Seeing what is worthwhile in a 16th century tea bowl or a farmer’s coat from the 19th century Japanese countryside requires us first to suspend our critical judgments and just look. What we then come to see are patterns—that which can be intuited in nature, that which is essential in nature, even though it never appears in nature in its own right. Great craft is always an exaggeration of these patterns hidden in nature, so that they can be brought into view. The stylized forms of animals and plants in folk crafts is not how plants and animals look realistically, but seeing these patterns allows us to see into the way that those things fundamentally are, even better than seeing them in nature does. Looking at the exaggerated depiction of bamboo on a piece of Korean clothing allows me to grasp what it is to be bamboo better than looking at bamboo itself does. The exaggerated patterns of things are always a little grotesque, but they are not deceptive. Most importantly, the craftsman does not deliberately aim at producing patterns; when later trained artists try to imitate the craftsman’s approach and intentionally produce patterns, what results is artificial and inauthentic. Rather, the folk craftsman is just trying to make bowls or tables or whatever, and what results is pattern.

Hollywood films are not, of course, the result of anonymous folk craftsmen; they are commercial products made by big companies. I don’t want to overstate my case here! But I think that, nevertheless, Yanagi’s account of patterns and of craftsmanship helps us make sense of what is worthwhile in the comedies of remarriage. The filmmakers were just aiming at producing an entertaining film, one that would allow people burdened by the Great Depression and World War II to escape their troubles for a little while, and maybe learn a moral lesson along the way. But, like the artisans of medieval Korea and Japan, they thereby hit upon genuine patterns.

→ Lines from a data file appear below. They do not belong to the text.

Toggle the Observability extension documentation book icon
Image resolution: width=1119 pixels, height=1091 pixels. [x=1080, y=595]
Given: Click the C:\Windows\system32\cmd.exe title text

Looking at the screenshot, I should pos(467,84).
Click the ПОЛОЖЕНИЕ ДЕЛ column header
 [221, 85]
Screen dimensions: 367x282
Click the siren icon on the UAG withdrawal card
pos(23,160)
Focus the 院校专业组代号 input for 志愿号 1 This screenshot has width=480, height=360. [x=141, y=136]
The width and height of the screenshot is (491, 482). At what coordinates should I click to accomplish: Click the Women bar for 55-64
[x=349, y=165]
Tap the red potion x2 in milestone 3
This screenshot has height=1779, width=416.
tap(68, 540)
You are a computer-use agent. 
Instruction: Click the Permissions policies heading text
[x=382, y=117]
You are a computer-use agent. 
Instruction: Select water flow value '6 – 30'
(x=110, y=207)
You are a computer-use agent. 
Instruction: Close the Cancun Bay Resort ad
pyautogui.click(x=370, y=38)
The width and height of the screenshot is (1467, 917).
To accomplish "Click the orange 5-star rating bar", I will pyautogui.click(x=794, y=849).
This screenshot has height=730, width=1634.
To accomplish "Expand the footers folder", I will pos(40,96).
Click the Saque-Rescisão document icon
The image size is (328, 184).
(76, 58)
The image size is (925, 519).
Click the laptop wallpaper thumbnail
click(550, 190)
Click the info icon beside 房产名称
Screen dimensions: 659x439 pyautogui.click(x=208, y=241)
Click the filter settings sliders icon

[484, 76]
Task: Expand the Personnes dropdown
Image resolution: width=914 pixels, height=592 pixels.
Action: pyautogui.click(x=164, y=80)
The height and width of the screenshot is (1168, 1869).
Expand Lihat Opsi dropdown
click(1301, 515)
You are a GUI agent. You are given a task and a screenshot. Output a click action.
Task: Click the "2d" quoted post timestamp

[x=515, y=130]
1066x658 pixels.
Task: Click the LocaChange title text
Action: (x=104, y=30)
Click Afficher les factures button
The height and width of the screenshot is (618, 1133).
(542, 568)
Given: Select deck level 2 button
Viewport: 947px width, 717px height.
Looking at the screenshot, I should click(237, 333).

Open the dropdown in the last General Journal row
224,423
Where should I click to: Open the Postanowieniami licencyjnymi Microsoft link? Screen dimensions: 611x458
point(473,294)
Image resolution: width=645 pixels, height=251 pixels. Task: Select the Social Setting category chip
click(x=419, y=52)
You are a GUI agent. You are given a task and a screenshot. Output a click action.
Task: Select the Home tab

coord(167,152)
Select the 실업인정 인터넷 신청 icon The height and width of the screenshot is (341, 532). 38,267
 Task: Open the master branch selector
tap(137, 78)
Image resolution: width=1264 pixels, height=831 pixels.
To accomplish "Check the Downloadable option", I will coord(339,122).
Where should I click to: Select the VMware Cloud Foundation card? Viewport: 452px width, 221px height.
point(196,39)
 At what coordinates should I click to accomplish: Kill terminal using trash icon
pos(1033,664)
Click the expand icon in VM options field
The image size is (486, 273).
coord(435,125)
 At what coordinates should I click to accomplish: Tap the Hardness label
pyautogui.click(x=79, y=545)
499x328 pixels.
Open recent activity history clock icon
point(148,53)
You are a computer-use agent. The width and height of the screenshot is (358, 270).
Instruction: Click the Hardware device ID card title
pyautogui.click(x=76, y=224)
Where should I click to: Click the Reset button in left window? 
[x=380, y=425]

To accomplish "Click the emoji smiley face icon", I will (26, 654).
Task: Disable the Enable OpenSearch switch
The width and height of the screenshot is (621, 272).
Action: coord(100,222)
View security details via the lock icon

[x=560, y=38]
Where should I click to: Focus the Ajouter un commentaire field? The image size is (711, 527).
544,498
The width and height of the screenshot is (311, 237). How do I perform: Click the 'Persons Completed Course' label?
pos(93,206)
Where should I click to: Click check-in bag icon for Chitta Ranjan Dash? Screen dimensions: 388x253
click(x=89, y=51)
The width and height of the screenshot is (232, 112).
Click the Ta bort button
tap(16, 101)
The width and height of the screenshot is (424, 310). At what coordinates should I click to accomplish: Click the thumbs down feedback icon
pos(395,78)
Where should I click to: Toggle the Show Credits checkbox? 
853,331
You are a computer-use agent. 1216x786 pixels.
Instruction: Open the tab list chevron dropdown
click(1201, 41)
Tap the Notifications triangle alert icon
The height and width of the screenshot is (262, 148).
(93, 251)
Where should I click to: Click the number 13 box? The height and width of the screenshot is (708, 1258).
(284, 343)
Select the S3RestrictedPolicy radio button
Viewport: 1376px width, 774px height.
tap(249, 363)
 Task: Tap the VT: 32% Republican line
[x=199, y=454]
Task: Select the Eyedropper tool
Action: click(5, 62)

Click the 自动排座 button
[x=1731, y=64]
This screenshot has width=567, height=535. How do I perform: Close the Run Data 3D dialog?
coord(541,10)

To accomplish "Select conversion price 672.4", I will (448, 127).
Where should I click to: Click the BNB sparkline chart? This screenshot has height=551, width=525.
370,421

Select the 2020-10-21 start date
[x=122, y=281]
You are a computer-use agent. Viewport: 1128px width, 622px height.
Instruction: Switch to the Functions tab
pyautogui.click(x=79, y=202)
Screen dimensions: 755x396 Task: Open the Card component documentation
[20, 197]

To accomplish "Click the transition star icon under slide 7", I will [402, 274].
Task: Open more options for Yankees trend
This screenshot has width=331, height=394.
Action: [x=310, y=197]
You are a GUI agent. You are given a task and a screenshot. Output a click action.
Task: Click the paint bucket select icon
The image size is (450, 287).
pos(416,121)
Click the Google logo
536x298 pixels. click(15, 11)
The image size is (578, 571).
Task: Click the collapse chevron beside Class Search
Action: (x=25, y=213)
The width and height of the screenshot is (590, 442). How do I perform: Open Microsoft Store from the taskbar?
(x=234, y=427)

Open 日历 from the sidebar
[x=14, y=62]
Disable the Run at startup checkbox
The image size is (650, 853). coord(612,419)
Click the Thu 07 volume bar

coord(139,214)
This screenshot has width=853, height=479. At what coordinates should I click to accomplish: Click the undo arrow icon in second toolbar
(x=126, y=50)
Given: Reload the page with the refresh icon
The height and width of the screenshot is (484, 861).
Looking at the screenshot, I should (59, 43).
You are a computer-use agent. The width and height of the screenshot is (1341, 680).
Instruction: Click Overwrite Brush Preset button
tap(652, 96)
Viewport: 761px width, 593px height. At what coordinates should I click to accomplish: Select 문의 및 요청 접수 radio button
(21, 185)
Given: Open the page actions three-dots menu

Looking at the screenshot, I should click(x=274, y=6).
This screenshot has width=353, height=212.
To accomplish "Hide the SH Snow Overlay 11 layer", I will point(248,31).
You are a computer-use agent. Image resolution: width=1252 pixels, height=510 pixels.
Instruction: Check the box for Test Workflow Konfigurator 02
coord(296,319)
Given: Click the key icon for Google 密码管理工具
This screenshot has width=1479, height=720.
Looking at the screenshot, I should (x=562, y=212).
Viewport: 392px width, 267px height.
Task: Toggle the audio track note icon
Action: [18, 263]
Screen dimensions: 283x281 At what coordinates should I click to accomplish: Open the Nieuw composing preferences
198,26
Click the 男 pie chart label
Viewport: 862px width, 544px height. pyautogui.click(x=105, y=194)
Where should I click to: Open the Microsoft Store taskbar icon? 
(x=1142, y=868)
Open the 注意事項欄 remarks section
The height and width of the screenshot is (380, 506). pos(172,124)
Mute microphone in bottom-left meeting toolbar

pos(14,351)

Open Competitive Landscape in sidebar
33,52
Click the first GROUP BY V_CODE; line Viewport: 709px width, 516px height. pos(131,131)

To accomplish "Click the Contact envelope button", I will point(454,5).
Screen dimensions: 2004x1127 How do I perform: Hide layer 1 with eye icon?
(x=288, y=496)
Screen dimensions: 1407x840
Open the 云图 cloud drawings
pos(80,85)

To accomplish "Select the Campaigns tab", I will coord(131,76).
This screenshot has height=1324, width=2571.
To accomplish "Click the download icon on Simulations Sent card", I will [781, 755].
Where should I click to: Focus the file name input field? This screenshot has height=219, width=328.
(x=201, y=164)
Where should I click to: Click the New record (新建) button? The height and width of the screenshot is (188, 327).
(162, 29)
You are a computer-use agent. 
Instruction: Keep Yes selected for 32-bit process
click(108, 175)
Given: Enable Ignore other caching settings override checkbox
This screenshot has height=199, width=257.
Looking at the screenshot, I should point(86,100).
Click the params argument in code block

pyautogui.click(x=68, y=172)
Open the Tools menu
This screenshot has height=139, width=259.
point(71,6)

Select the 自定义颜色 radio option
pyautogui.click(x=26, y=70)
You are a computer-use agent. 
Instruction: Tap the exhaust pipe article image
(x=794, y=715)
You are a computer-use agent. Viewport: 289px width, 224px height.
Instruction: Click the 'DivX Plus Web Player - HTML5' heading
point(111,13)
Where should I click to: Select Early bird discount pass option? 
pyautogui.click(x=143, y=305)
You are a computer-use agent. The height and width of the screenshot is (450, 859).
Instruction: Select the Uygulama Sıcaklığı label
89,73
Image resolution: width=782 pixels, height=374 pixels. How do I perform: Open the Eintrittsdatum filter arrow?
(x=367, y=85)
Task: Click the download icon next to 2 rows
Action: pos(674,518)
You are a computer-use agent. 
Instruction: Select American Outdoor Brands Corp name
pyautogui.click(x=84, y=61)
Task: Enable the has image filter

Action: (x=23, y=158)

What they give us is not man and woman, courtship and marriage, the wit available to human speech, and so forth, as they actually exist in real life. Rather, what they give us is patterns of how these things exist: they give us these things extracted from everyday life, exaggerated (perhaps grotesquely at times) and presented for our contemplation and enjoyment. Patterns, Yanagi says, are more realistic than reality: they give us the essences (like Platonic Forms, or, in Yanagi’s Buddhist approach, the “unchanging formlessness beyond all phenomena”) that stand behind and give meaning to everyday things and events. Susanna and I found the patterns regarding marriage depicted in these films, with their grotesque exaggeration of the arguments and chaos of the married life, remarkably cathartic and helpful to watch together. But there are many other patterns revealed in these films beyond those having to do with marriage: patterns of the comic features of life, of con artistry and friendship, of work and law. It’s the way that they extract these patterns from everyday life and present them beautifully that makes these comedies of remarriage classics, and well worth watching.